+++ Records for this exercise

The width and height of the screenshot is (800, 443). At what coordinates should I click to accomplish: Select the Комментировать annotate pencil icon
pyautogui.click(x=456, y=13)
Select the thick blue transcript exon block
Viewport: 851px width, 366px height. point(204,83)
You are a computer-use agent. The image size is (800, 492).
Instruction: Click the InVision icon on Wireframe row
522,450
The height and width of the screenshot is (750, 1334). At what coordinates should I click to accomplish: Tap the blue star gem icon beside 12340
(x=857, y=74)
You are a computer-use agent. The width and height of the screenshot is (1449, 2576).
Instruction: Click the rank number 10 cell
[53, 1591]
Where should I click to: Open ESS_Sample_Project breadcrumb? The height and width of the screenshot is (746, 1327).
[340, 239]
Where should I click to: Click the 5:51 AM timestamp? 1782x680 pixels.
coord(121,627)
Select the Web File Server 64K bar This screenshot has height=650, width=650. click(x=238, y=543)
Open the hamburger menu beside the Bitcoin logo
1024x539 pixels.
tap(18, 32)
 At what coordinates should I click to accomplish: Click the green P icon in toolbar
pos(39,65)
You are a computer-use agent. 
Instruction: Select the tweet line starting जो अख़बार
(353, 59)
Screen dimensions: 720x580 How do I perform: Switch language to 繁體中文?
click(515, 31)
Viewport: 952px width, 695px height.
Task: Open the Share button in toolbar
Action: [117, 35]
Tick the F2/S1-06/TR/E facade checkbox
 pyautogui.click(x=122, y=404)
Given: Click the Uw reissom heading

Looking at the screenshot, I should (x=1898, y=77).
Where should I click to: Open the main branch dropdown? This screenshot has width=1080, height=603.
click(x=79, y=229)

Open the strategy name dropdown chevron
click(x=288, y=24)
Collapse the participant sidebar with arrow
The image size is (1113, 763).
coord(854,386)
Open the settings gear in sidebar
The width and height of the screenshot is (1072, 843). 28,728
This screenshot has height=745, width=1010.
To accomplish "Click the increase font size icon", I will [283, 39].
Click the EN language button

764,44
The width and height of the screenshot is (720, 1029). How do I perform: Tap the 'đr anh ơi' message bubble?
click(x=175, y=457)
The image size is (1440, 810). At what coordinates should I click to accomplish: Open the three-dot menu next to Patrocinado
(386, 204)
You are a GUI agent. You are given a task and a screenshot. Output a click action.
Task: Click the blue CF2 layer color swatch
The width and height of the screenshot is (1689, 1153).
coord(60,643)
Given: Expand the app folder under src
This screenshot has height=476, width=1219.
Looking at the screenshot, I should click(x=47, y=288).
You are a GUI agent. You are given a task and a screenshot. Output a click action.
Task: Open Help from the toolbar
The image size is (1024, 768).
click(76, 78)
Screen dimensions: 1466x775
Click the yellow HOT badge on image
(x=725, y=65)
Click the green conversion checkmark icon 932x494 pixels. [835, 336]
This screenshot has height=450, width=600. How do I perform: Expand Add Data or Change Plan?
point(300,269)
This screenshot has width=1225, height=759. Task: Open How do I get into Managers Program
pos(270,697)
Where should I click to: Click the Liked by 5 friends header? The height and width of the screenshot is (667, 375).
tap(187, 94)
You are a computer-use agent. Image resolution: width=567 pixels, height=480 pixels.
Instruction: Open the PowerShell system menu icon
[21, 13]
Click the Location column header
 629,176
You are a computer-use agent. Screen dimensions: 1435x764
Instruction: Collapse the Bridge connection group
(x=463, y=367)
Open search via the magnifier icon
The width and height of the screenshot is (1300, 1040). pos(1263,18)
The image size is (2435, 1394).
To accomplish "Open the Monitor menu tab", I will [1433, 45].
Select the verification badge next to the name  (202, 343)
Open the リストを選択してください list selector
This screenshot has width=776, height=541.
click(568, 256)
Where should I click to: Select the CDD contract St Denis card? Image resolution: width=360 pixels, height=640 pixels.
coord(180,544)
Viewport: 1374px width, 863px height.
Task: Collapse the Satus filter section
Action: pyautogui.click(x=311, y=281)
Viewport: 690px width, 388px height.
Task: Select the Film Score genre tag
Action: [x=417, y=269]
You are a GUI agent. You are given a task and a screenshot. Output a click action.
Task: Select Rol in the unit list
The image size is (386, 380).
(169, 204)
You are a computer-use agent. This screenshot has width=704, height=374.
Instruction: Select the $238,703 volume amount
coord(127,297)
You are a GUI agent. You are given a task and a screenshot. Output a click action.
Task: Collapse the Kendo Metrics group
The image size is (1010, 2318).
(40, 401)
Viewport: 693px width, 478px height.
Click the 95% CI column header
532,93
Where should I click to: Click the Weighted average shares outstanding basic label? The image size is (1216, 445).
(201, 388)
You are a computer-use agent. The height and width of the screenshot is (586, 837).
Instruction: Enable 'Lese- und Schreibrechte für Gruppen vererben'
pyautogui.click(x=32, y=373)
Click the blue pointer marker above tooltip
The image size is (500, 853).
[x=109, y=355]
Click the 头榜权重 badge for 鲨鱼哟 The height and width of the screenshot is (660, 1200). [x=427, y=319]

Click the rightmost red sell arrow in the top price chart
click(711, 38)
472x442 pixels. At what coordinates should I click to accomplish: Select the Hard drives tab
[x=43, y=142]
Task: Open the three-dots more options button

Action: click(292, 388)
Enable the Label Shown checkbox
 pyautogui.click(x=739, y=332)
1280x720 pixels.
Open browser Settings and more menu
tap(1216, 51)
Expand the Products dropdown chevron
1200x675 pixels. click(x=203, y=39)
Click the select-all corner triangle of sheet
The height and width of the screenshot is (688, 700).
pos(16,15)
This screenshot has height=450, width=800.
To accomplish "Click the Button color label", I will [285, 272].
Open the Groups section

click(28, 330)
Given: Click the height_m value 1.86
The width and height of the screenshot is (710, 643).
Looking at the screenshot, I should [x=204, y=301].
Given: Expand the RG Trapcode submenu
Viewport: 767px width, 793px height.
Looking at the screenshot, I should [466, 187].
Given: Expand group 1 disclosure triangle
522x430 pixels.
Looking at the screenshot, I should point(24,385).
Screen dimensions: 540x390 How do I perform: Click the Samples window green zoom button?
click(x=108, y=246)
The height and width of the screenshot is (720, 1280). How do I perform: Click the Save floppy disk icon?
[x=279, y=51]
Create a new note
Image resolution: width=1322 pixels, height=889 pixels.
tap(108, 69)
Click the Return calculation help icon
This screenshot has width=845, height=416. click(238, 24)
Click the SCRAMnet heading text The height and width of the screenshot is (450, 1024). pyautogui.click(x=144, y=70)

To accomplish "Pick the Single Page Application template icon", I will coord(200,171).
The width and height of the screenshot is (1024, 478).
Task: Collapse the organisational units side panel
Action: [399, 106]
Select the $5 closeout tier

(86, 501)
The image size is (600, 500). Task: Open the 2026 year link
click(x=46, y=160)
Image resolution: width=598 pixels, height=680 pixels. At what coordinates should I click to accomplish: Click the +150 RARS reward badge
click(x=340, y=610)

++++++

→ **Exercise objective**
Give back every entry, word for word.

→ **Answer space**
The width and height of the screenshot is (800, 443). At what coordinates should I click to accomplish: Select the Комментировать annotate pencil icon
pyautogui.click(x=456, y=13)
Select the thick blue transcript exon block
Viewport: 851px width, 366px height. point(204,83)
You are a computer-use agent. The image size is (800, 492).
Instruction: Click the InVision icon on Wireframe row
522,450
The height and width of the screenshot is (750, 1334). At what coordinates should I click to accomplish: Tap the blue star gem icon beside 12340
(x=857, y=74)
You are a computer-use agent. The width and height of the screenshot is (1449, 2576).
Instruction: Click the rank number 10 cell
[53, 1591]
Where should I click to: Open ESS_Sample_Project breadcrumb? The height and width of the screenshot is (746, 1327).
[340, 239]
Where should I click to: Click the 5:51 AM timestamp? 1782x680 pixels.
coord(121,627)
Select the Web File Server 64K bar This screenshot has height=650, width=650. click(x=238, y=543)
Open the hamburger menu beside the Bitcoin logo
1024x539 pixels.
tap(18, 32)
 At what coordinates should I click to accomplish: Click the green P icon in toolbar
pos(39,65)
You are a computer-use agent. 
Instruction: Select the tweet line starting जो अख़बार
(353, 59)
Screen dimensions: 720x580 How do I perform: Switch language to 繁體中文?
click(515, 31)
Viewport: 952px width, 695px height.
Task: Open the Share button in toolbar
Action: [117, 35]
Tick the F2/S1-06/TR/E facade checkbox
 pyautogui.click(x=122, y=404)
Given: Click the Uw reissom heading

Looking at the screenshot, I should (x=1898, y=77).
Where should I click to: Open the main branch dropdown? This screenshot has width=1080, height=603.
click(x=79, y=229)

Open the strategy name dropdown chevron
click(x=288, y=24)
Collapse the participant sidebar with arrow
The image size is (1113, 763).
coord(854,386)
Open the settings gear in sidebar
The width and height of the screenshot is (1072, 843). 28,728
This screenshot has height=745, width=1010.
To accomplish "Click the increase font size icon", I will [283, 39].
Click the EN language button

764,44
The width and height of the screenshot is (720, 1029). How do I perform: Tap the 'đr anh ơi' message bubble?
click(x=175, y=457)
The image size is (1440, 810). At what coordinates should I click to accomplish: Open the three-dot menu next to Patrocinado
(386, 204)
You are a GUI agent. You are given a task and a screenshot. Output a click action.
Task: Click the blue CF2 layer color swatch
The width and height of the screenshot is (1689, 1153).
coord(60,643)
Given: Expand the app folder under src
This screenshot has height=476, width=1219.
Looking at the screenshot, I should click(x=47, y=288).
You are a GUI agent. You are given a task and a screenshot. Output a click action.
Task: Open Help from the toolbar
The image size is (1024, 768).
click(76, 78)
Screen dimensions: 1466x775
Click the yellow HOT badge on image
(x=725, y=65)
Click the green conversion checkmark icon 932x494 pixels. [835, 336]
This screenshot has height=450, width=600. How do I perform: Expand Add Data or Change Plan?
point(300,269)
This screenshot has width=1225, height=759. Task: Open How do I get into Managers Program
pos(270,697)
Where should I click to: Click the Liked by 5 friends header? The height and width of the screenshot is (667, 375).
tap(187, 94)
You are a computer-use agent. Image resolution: width=567 pixels, height=480 pixels.
Instruction: Open the PowerShell system menu icon
[21, 13]
Click the Location column header
 629,176
You are a computer-use agent. Screen dimensions: 1435x764
Instruction: Collapse the Bridge connection group
(x=463, y=367)
Open search via the magnifier icon
The width and height of the screenshot is (1300, 1040). pos(1263,18)
The image size is (2435, 1394).
To accomplish "Open the Monitor menu tab", I will [1433, 45].
Select the verification badge next to the name  (202, 343)
Open the リストを選択してください list selector
This screenshot has width=776, height=541.
click(568, 256)
Where should I click to: Select the CDD contract St Denis card? Image resolution: width=360 pixels, height=640 pixels.
coord(180,544)
Viewport: 1374px width, 863px height.
Task: Collapse the Satus filter section
Action: pyautogui.click(x=311, y=281)
Viewport: 690px width, 388px height.
Task: Select the Film Score genre tag
Action: [x=417, y=269]
You are a GUI agent. You are given a task and a screenshot. Output a click action.
Task: Select Rol in the unit list
The image size is (386, 380).
(169, 204)
You are a computer-use agent. This screenshot has width=704, height=374.
Instruction: Select the $238,703 volume amount
coord(127,297)
You are a GUI agent. You are given a task and a screenshot. Output a click action.
Task: Collapse the Kendo Metrics group
The image size is (1010, 2318).
(40, 401)
Viewport: 693px width, 478px height.
Click the 95% CI column header
532,93
Where should I click to: Click the Weighted average shares outstanding basic label? The image size is (1216, 445).
(201, 388)
You are a computer-use agent. The height and width of the screenshot is (586, 837).
Instruction: Enable 'Lese- und Schreibrechte für Gruppen vererben'
pyautogui.click(x=32, y=373)
Click the blue pointer marker above tooltip
The image size is (500, 853).
[x=109, y=355]
Click the 头榜权重 badge for 鲨鱼哟 The height and width of the screenshot is (660, 1200). [x=427, y=319]

Click the rightmost red sell arrow in the top price chart
click(711, 38)
472x442 pixels. At what coordinates should I click to accomplish: Select the Hard drives tab
[x=43, y=142]
Task: Open the three-dots more options button

Action: click(292, 388)
Enable the Label Shown checkbox
 pyautogui.click(x=739, y=332)
1280x720 pixels.
Open browser Settings and more menu
tap(1216, 51)
Expand the Products dropdown chevron
1200x675 pixels. click(x=203, y=39)
Click the select-all corner triangle of sheet
The height and width of the screenshot is (688, 700).
pos(16,15)
This screenshot has height=450, width=800.
To accomplish "Click the Button color label", I will [285, 272].
Open the Groups section

click(28, 330)
Given: Click the height_m value 1.86
The width and height of the screenshot is (710, 643).
Looking at the screenshot, I should [x=204, y=301].
Given: Expand the RG Trapcode submenu
Viewport: 767px width, 793px height.
Looking at the screenshot, I should [466, 187].
Given: Expand group 1 disclosure triangle
522x430 pixels.
Looking at the screenshot, I should point(24,385).
Screen dimensions: 540x390 How do I perform: Click the Samples window green zoom button?
click(x=108, y=246)
The height and width of the screenshot is (720, 1280). How do I perform: Click the Save floppy disk icon?
[x=279, y=51]
Create a new note
Image resolution: width=1322 pixels, height=889 pixels.
tap(108, 69)
Click the Return calculation help icon
This screenshot has width=845, height=416. click(238, 24)
Click the SCRAMnet heading text The height and width of the screenshot is (450, 1024). pyautogui.click(x=144, y=70)

To accomplish "Pick the Single Page Application template icon", I will coord(200,171).
The width and height of the screenshot is (1024, 478).
Task: Collapse the organisational units side panel
Action: [399, 106]
Select the $5 closeout tier

(86, 501)
The image size is (600, 500). Task: Open the 2026 year link
click(x=46, y=160)
Image resolution: width=598 pixels, height=680 pixels. At what coordinates should I click to accomplish: Click the +150 RARS reward badge
click(x=340, y=610)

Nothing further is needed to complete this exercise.